= Beginning of Section =

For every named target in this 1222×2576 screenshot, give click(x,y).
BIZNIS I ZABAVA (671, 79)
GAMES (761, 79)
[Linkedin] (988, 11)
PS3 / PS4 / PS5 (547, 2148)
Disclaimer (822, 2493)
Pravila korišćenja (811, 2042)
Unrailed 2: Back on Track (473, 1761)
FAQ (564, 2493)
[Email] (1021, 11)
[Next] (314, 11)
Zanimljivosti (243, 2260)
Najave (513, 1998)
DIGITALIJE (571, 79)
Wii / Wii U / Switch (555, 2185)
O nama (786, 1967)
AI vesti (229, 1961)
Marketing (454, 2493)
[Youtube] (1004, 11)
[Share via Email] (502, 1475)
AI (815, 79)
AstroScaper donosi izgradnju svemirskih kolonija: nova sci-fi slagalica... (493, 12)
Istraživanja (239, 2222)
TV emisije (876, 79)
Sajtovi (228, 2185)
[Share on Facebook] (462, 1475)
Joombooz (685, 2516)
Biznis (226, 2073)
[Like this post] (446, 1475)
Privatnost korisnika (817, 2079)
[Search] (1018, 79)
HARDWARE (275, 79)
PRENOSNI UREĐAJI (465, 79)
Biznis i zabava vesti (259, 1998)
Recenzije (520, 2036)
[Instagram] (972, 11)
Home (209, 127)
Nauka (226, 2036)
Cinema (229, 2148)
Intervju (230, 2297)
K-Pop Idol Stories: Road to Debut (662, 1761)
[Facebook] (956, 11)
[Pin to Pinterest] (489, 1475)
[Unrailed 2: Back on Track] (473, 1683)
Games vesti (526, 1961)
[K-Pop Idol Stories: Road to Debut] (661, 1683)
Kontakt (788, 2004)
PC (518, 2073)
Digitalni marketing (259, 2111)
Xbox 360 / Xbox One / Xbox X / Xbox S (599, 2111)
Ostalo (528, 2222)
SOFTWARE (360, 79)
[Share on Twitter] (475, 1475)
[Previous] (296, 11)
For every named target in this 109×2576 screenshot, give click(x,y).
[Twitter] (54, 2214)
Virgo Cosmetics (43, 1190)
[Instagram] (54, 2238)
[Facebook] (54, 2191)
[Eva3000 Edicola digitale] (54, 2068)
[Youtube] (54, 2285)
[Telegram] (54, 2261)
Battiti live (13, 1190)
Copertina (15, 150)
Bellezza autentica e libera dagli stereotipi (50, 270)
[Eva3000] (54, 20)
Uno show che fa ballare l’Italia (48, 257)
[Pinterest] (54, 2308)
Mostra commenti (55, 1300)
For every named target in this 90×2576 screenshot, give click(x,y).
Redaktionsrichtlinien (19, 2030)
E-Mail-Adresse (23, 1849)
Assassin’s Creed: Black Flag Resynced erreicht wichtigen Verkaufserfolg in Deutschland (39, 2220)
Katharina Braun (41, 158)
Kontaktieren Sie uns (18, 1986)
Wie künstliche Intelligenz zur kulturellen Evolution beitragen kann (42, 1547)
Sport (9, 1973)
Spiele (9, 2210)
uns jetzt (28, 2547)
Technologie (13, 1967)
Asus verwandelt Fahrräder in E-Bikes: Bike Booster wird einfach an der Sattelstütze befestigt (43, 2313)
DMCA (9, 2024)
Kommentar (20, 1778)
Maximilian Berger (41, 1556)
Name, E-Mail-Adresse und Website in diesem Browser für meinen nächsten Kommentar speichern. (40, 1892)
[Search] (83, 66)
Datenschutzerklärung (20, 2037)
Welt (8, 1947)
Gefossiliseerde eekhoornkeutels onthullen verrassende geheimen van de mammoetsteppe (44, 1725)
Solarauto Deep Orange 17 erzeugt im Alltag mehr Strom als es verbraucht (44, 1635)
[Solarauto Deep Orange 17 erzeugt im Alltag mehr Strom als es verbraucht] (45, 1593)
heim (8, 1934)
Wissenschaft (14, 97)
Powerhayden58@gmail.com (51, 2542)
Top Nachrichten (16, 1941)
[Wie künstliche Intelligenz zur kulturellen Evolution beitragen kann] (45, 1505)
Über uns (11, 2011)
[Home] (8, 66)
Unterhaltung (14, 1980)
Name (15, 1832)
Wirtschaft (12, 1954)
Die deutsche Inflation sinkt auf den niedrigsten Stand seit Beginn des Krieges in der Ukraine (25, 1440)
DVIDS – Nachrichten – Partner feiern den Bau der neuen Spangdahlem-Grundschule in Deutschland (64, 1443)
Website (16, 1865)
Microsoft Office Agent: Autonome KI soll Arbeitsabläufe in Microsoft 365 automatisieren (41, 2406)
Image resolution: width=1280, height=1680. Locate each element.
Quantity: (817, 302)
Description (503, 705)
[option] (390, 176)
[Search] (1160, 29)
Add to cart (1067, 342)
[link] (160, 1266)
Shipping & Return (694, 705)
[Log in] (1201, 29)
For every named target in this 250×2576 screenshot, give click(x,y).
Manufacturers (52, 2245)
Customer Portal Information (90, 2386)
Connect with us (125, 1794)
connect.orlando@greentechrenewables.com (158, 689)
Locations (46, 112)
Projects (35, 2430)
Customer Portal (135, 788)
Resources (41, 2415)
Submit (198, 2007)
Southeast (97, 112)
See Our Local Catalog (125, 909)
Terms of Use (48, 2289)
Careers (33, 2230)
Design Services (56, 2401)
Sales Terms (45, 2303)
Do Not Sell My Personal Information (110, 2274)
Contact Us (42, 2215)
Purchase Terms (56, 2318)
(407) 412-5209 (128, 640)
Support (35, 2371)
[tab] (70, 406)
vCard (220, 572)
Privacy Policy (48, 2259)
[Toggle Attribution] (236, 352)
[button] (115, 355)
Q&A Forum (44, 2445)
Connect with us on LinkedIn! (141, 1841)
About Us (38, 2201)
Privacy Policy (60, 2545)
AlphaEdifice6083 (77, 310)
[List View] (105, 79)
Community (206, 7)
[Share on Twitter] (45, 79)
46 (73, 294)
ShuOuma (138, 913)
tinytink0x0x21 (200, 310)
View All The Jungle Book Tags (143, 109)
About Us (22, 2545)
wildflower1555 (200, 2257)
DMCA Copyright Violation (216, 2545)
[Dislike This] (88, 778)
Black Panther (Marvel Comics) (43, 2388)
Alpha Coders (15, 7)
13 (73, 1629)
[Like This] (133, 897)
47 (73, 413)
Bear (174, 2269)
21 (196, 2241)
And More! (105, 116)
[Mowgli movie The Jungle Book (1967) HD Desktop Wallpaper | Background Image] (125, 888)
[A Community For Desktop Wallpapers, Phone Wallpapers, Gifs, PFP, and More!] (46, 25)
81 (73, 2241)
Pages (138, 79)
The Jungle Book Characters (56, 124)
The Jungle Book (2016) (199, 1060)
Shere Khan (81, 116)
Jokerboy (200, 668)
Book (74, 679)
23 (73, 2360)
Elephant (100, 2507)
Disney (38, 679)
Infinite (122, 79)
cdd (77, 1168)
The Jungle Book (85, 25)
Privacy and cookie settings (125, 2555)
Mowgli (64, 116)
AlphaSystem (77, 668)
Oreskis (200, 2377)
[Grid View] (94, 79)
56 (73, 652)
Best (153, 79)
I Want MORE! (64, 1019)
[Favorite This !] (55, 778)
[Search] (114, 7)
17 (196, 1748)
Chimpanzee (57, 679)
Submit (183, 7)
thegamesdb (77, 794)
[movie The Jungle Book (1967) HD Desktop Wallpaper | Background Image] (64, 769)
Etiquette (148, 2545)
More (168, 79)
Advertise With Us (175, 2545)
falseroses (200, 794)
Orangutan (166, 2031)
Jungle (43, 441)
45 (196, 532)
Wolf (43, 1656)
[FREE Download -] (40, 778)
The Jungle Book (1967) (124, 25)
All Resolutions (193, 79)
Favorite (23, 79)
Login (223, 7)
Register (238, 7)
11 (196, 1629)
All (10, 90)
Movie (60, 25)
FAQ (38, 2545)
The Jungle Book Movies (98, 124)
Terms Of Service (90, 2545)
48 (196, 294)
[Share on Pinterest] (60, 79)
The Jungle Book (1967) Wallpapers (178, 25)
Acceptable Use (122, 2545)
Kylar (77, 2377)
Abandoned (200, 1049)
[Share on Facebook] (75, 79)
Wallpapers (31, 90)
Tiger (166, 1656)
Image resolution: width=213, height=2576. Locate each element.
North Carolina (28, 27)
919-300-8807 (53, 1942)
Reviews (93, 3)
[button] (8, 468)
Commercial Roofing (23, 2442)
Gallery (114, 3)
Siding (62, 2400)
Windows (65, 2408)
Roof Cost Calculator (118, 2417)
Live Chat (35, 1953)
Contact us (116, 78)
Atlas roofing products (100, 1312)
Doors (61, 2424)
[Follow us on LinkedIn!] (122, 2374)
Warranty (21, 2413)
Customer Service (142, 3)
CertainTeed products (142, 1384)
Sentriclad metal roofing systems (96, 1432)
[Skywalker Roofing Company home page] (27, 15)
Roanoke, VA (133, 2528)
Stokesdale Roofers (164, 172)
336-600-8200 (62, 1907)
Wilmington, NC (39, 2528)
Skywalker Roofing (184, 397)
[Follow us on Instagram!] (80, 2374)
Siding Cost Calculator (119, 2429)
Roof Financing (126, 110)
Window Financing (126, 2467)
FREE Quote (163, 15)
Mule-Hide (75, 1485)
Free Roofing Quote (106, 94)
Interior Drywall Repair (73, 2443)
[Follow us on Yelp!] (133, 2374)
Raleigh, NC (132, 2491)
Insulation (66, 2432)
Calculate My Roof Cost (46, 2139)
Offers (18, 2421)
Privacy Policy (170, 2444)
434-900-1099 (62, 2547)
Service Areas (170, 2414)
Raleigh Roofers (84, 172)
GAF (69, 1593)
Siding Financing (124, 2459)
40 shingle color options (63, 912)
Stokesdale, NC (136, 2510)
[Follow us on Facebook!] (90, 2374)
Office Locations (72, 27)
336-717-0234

= End of Section =

What this task involves: When you reach the line containing "verbraucht (44, 1635)" in the data above, start copying exactly, and stop after the line containing "[Log in] (1201, 29)".

Task result:
Solarauto Deep Orange 17 erzeugt im Alltag mehr Strom als es verbraucht (44, 1635)
[Solarauto Deep Orange 17 erzeugt im Alltag mehr Strom als es verbraucht] (45, 1593)
heim (8, 1934)
Wissenschaft (14, 97)
Powerhayden58@gmail.com (51, 2542)
Top Nachrichten (16, 1941)
[Wie künstliche Intelligenz zur kulturellen Evolution beitragen kann] (45, 1505)
Über uns (11, 2011)
[Home] (8, 66)
Unterhaltung (14, 1980)
Name (15, 1832)
Wirtschaft (12, 1954)
Die deutsche Inflation sinkt auf den niedrigsten Stand seit Beginn des Krieges in der Ukraine (25, 1440)
DVIDS – Nachrichten – Partner feiern den Bau der neuen Spangdahlem-Grundschule in Deutschland (64, 1443)
Website (16, 1865)
Microsoft Office Agent: Autonome KI soll Arbeitsabläufe in Microsoft 365 automatisieren (41, 2406)
Image resolution: width=1280, height=1680. Locate each element.
Quantity: (817, 302)
Description (503, 705)
[option] (390, 176)
[Search] (1160, 29)
Add to cart (1067, 342)
[link] (160, 1266)
Shipping & Return (694, 705)
[Log in] (1201, 29)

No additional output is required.